--- Task instructions ---
Copy every record below exactly, leaving out any pictures.

--- Data excerpts ---
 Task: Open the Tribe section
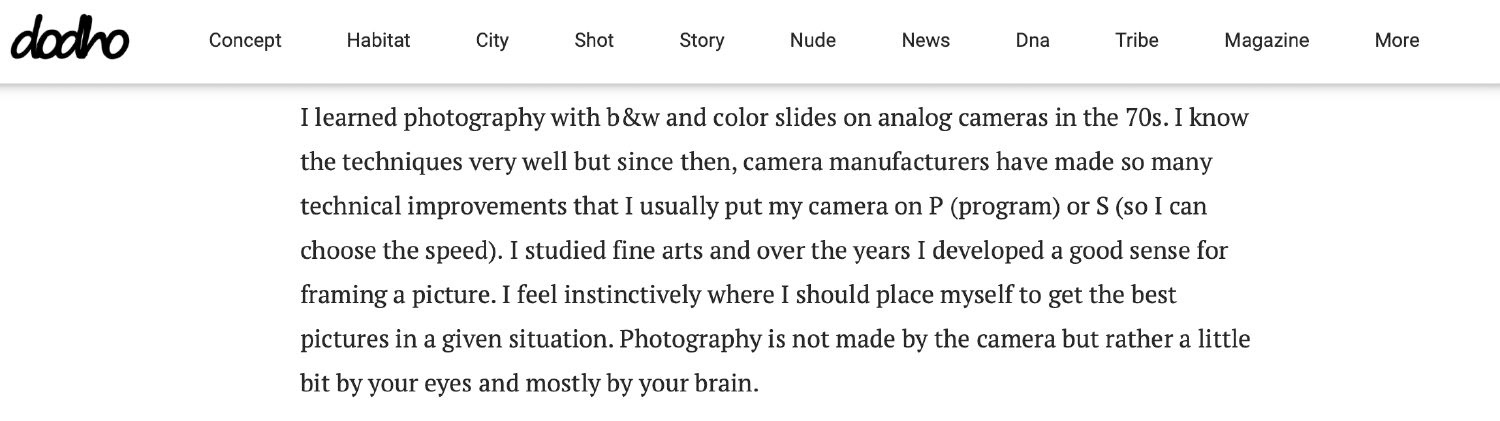pos(1137,41)
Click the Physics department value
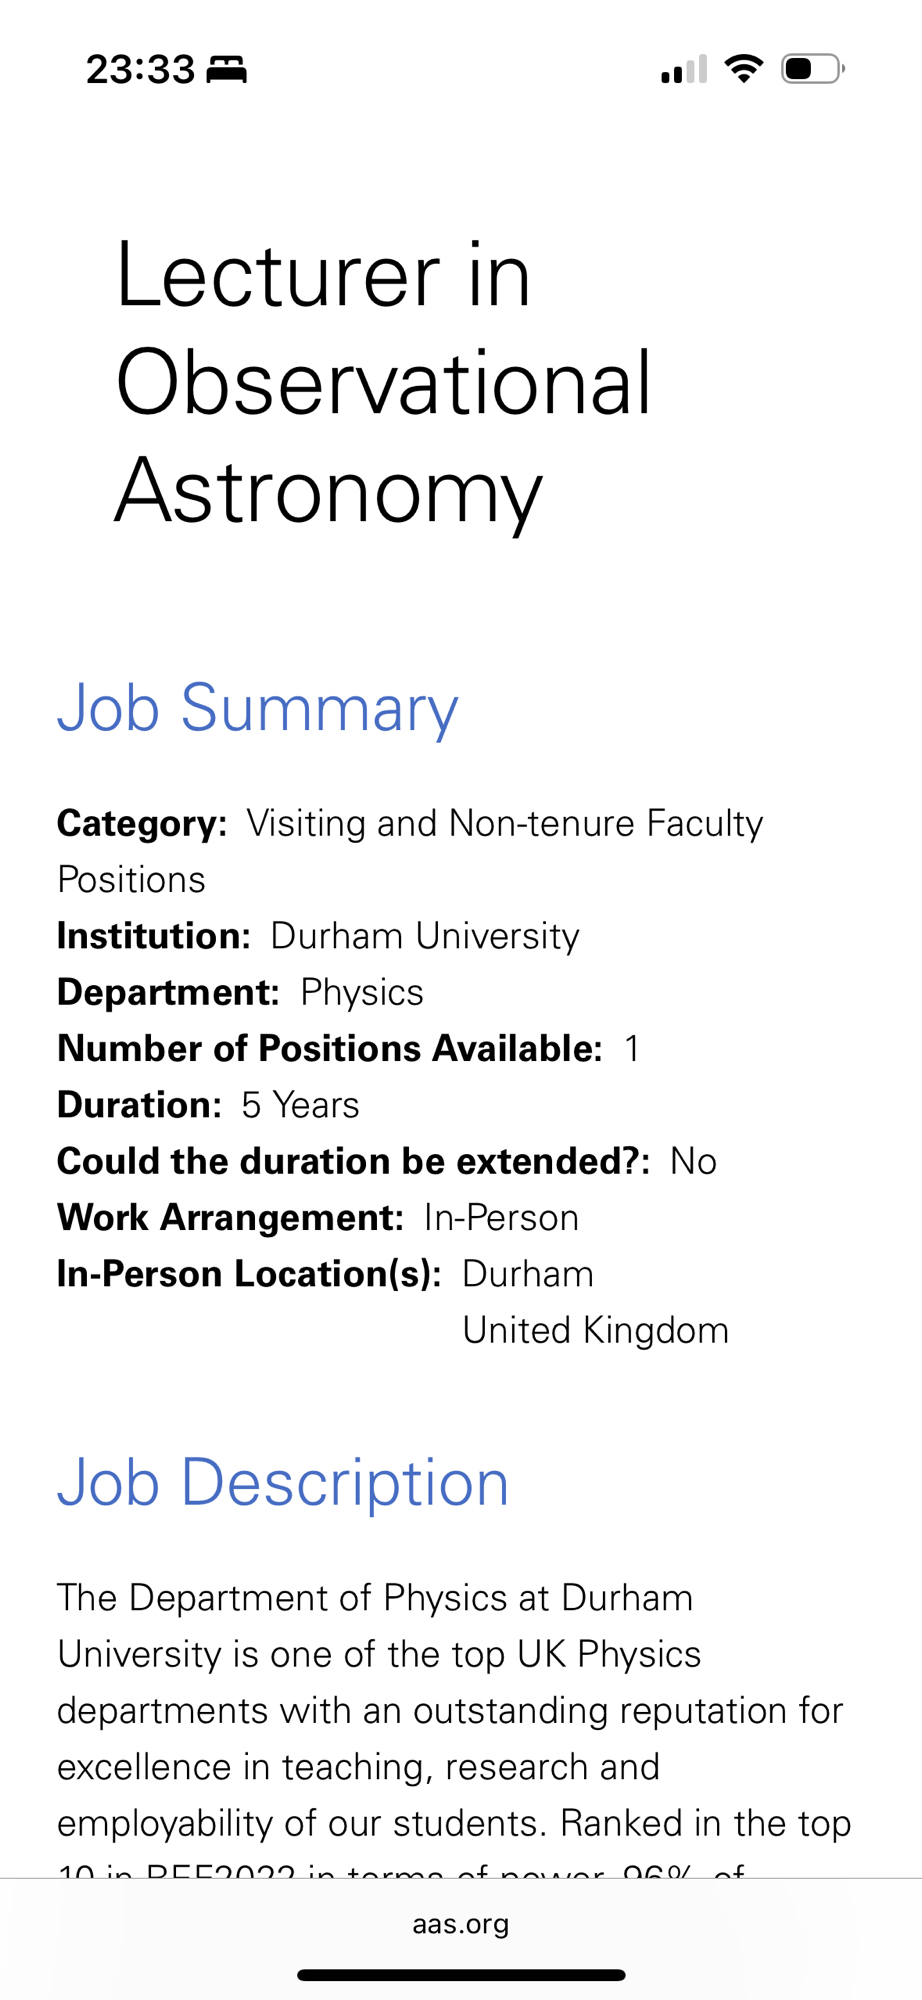 (x=362, y=993)
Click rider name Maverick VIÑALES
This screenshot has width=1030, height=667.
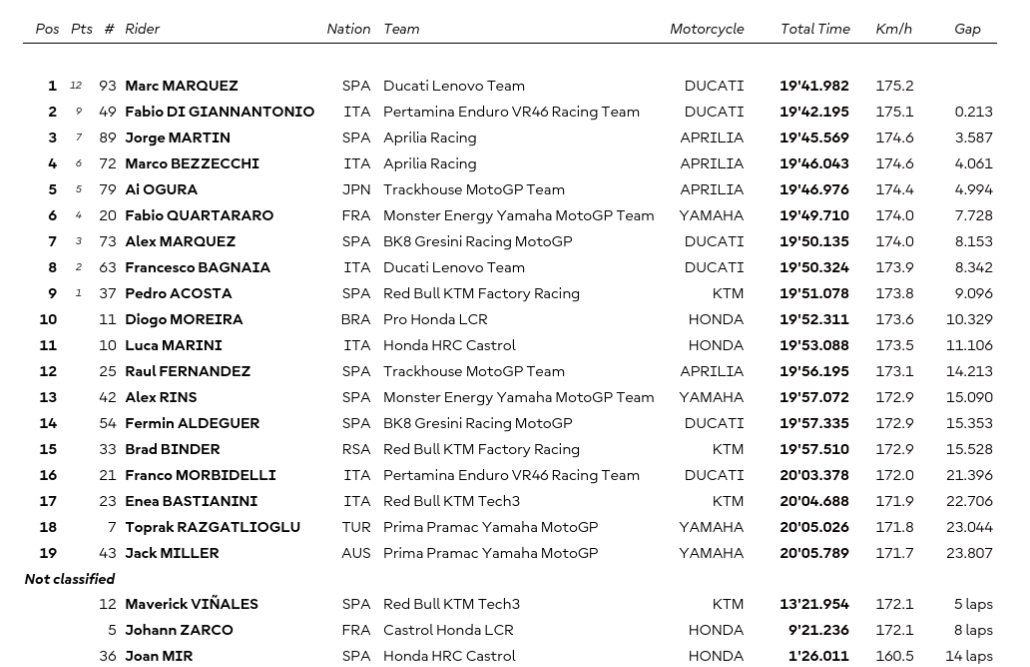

--- Response below ---
 Task: Open the Tribe section
pos(1137,41)
Click the Physics department value
 (x=362, y=993)
Click rider name Maverick VIÑALES
This screenshot has width=1030, height=667.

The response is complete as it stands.